Federal agencies based in Canberra collectively manage tens of millions of digital image files, and a growing number of those files are exact or near-exact duplicates sitting redundantly across departmental servers — costing taxpayers in storage, slowing workflows, and complicating records management obligations under the Archives Act 1983. The problem did not emerge overnight. It is the product of decades of ad hoc digitisation drives, machinery-of-government changes, and the steady expansion of hybrid working arrangements that accelerated sharply after 2020.
The issue matters acutely right now because the National Archives of Australia, headquartered on Queen Victoria Terrace in Parkes, has been stepping up enforcement of digital records standards ahead of a broader overhaul of Commonwealth information governance expected to land before parliament later this year. Agencies that cannot demonstrate clean, de-duplicated image libraries face the prospect of compliance notices and, in some cases, mandatory remediation programs that carry their own costs and timelines.
How the Backlog Built Up
The roots of the duplicate-image problem trace back to the wave of machinery-of-government changes that reshuffled departments repeatedly between 2013 and 2022. Every time a division moved from one agency to another, its digital assets — including images from reports, ministerial briefs, communications campaigns and internal training materials — were typically migrated in bulk with minimal curation. Duplicates from the source environment came along for the ride and were then layered on top of whatever already existed at the receiving agency.
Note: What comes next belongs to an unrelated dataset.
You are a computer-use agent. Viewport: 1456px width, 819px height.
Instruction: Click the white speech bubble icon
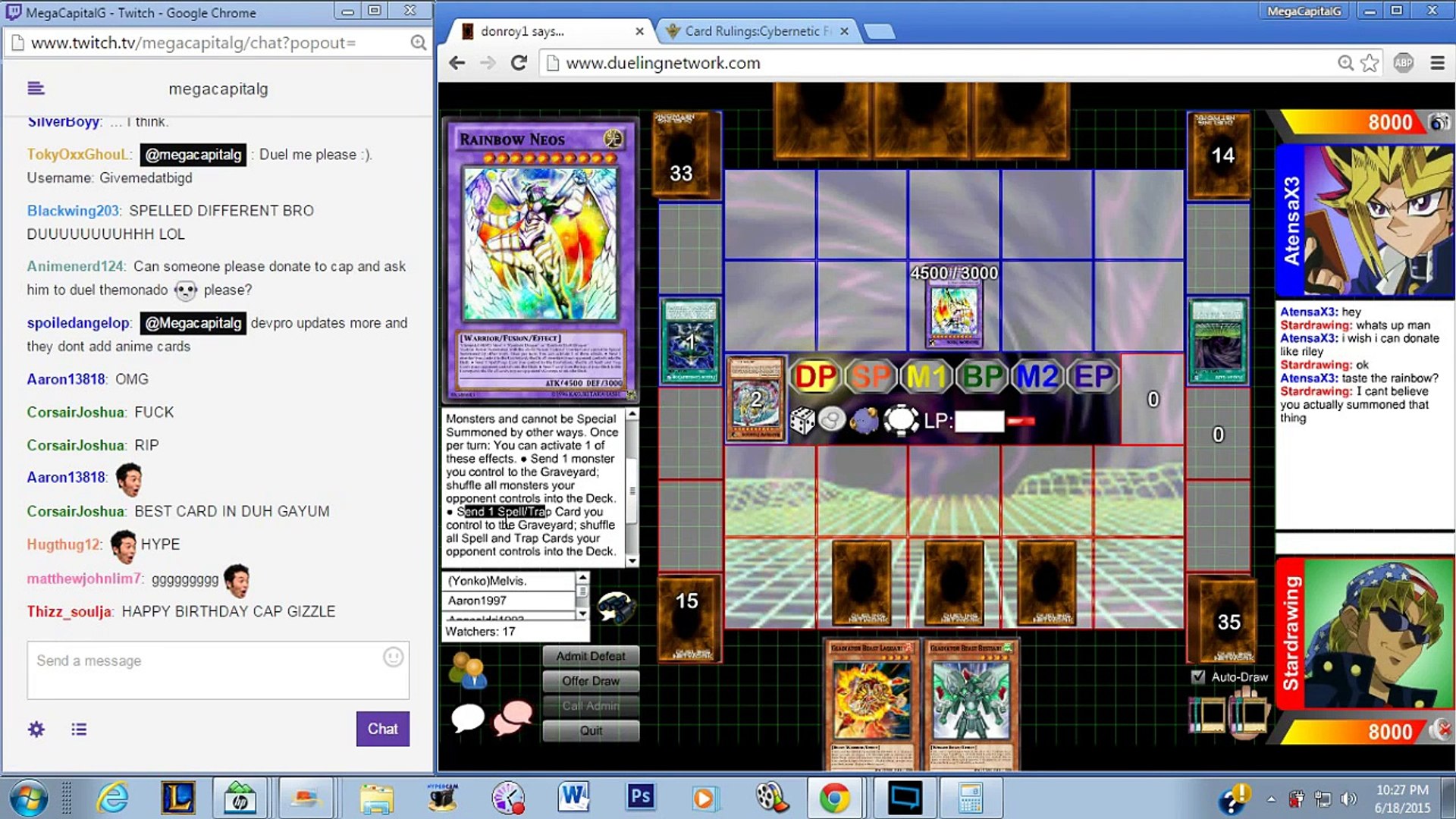point(467,717)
The Australian Public Service Commission, based in Chifl ey Square on Chifl ey Street in the city centre, has been tracking workforce digitalisation trends and noted in its most recent State of the Service Report that the number of APS employees using shared cloud-based file platforms crossed the majority threshold for the first time in the 2023-24 financial year. Shared platforms reduce some duplication at the point of creation but do nothing to address the legacy archives already baked into older on-premises systems that many larger departments have been slow to decommission.
At the Australian National University in Acton, researchers attached to the 3A Institute and the School of Computing have separately documented how image deduplication at scale requires more than running a basic hash-matching script. Visual near-duplicates — images that are cropped, resized, colour-adjusted or lightly edited versions of the same original — are not caught by simple file-comparison tools. Identifying them requires perceptual hashing algorithms or machine-learning classifiers, technologies that smaller agencies rarely have in-house.
The Compliance Pressure Forcing Action
Under the current iteration of the Archives Act, Commonwealth agencies are required to maintain accurate and accessible records, and image files are explicitly covered. The National Archives published updated guidance on digital asset management in March 2025, giving agencies an 18-month window to bring their holdings into line. That clock runs out in September 2026 — less than three months away.
For agencies concentrated in Barton, Forrest and the parliamentary triangle, the remediation task is substantial. A cluster of mid-sized departments that went through the Shared Services consolidation program — which centralised back-office functions including some digital storage — found themselves inheriting combined image libraries with no clear chain of custody for older files. The Digital Transformation Agency, which sits on Constitution Avenue in Reid and oversees government technology uplift programs, has been offering technical assistance, but take-up has been uneven.
Procurement records show that at least several ACT-based agencies have turned to private contractors to run deduplication audits, with quoted project costs for a medium-sized department ranging from roughly $80,000 to well over $200,000 depending on archive size and the age of legacy systems involved. That expenditure is avoidable for agencies that move quickly and use the DTA's own toolkit — but that requires staff capacity at a moment when efficiency dividend pressures are already squeezing technology teams.
Agencies that miss the September deadline should expect to engage directly with the National Archives on a remediation timeline. Those that have already begun audits are advised to document the methodology used — including whether the deduplication tool distinguishes visually similar images from byte-identical ones — because that distinction will matter if compliance is later tested. For public servants working through the process in offices scattered from Woden to Civic, the practical starting point is a full inventory of where image files currently live before any deletion occurs.